Kutipan Teks »
──────────
Album itu mengingatkan kita tentang satu hal penting. Pencapaian utama album-album punk tidak hanya terletak pada apa yang mereka capai hari ini, namun atas bagaimana mereka menggambarkan masa depan. Album punk linear dengan utopia dan album punk yang hebat adalah album yang dapat membuat utopia itu sedikit lebih dekat dengan hari ini sehingga kita dapat tergerak menjemputnya sedikit; mengorganisir perlawanan dan komunitas itu memungkinkan, melawan kekuatan korporasi dan kesewenangan negara itu memungkinkan, hidup bermasyarakat tanpa pemimpin dan elit-elit politik brengsek itu bisa terjadi. Utopia sedikit tidak berjarak. Seperti halnya ‘London Calling’ atau ‘Reinventing Axl Rose’, ‘The Shape of Punk to Come’ adalah album yang memiliki aura itu dan sedemikian rupa menggerakkan.
‘Freedom’ bukan album yang buruk, sebaliknya ia cukup mengesankan meski ‘tak melampuai zamannya’ seperti album sebelumnya. Terlepas dari beberapa lagu yang sangat generik untuk ukuran mereka, seperti “Old Friends/New War” yang terdengar seperti Maroon 5 dengan ‘big beat’ Rick Rubin era Def Jam atau “Françafrique” yang mirip lagu dansa funk-rock Red Hot Chili Pepper dengan bumbu lirik kekirian tentang kolonialisme. Saya cukup menikmati “Elektra” yang dibidani oleh Shellback sang produser Taylor Swift, “Dawkins’s Christ” yang cukup metal dan meletup-letup, dan “366” yang mirip Tool hingga yang paling diluar dugaan “Servants of Death”, track disco dengan vibe Stevie Wonder.
──────────
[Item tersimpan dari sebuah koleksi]
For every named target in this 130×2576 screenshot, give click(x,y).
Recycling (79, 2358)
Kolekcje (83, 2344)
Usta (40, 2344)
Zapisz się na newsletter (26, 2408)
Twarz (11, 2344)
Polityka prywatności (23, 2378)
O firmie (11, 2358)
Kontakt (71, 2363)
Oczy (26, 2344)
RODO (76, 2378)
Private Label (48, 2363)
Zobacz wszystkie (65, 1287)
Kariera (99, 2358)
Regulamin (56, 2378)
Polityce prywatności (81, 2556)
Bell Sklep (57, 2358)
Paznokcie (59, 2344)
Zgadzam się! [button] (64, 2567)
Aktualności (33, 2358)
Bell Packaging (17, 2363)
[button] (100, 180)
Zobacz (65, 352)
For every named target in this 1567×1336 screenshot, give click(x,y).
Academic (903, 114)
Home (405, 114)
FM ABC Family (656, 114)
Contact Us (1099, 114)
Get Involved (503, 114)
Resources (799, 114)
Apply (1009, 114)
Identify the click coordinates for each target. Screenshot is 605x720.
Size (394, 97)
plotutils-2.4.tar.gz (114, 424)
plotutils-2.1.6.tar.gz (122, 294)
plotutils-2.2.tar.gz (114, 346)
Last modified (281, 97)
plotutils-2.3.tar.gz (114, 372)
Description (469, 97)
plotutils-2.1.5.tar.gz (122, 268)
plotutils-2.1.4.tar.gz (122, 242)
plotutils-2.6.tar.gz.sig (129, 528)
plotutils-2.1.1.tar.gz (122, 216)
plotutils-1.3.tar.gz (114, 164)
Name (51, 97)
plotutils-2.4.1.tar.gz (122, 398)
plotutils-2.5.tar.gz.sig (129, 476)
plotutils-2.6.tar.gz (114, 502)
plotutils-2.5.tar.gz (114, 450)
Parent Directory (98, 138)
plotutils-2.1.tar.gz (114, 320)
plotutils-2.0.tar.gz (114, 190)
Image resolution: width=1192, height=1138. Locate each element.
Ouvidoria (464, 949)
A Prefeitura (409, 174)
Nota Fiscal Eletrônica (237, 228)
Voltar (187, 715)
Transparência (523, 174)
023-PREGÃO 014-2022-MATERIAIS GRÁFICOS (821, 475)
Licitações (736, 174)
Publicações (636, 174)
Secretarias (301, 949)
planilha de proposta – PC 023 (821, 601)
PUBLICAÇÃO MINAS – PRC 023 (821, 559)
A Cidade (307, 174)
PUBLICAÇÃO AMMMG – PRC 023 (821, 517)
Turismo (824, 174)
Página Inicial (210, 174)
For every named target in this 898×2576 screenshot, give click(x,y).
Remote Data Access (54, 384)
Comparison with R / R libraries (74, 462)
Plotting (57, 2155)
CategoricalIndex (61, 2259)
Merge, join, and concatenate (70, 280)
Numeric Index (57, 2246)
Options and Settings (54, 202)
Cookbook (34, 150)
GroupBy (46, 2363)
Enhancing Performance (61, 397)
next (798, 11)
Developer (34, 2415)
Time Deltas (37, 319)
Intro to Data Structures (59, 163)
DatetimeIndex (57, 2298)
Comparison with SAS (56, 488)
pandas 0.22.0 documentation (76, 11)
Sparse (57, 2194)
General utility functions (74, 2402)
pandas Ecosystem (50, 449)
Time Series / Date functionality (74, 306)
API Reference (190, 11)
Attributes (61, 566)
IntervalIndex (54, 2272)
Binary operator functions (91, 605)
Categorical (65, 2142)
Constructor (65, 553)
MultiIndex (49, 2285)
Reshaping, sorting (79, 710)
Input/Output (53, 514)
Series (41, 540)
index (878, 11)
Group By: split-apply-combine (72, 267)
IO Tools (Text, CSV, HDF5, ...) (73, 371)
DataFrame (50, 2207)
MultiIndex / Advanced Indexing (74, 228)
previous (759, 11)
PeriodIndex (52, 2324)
──────────
Arahan Tugas »
A: Ubah bagian ulasan album mulai dari "Album itu mengingatkan" sampai dengan "sedemikian rupa menggerakkan." dengan mengganti "korporasi" menjadi "konglomerat".
B: Ringkas paragraf ulasan album yang diawali "‘Freedom’ bukan album yang buruk" menjadi daftar poin yang memuat fakta-fakta utamanya.
Gunakan hanya ulasan album di atas sebagai sumber.

Jawaban »
A:
Album itu mengingatkan kita tentang satu hal penting. Pencapaian utama album-album punk tidak hanya terletak pada apa yang mereka capai hari ini, namun atas bagaimana mereka menggambarkan masa depan. Album punk linear dengan utopia dan album punk yang hebat adalah album yang dapat membuat utopia itu sedikit lebih dekat dengan hari ini sehingga kita dapat tergerak menjemputnya sedikit; mengorganisir perlawanan dan komunitas itu memungkinkan, melawan kekuatan konglomerat dan kesewenangan negara itu memungkinkan, hidup bermasyarakat tanpa pemimpin dan elit-elit politik brengsek itu bisa terjadi. Utopia sedikit tidak berjarak. Seperti halnya ‘London Calling’ atau ‘Reinventing Axl Rose’, ‘The Shape of Punk to Come’ adalah album yang memiliki aura itu dan sedemikian rupa menggerakkan.

B:
- ‘Freedom’ bukan album yang buruk dan cukup mengesankan, meski tidak melampaui zamannya seperti album sebelumnya.
- Beberapa lagu terdengar sangat generik untuk ukuran mereka:
  - “Old Friends/New War” mirip Maroon 5 dengan ‘big beat’ Rick Rubin era Def Jam.
  - “Françafrique” mirip lagu dansa funk-rock Red Hot Chili Pepper dengan lirik kekirian tentang kolonialisme.
- Lagu yang cukup dinikmati penulis:
  - “Elektra” yang dibidani Shellback, produser Taylor Swift.
  - “Dawkins’s Christ” yang cukup metal dan meletup-letup.
  - “366” yang mirip Tool.
- Lagu yang paling di luar dugaan adalah “Servants of Death”, lagu disko dengan nuansa Stevie Wonder.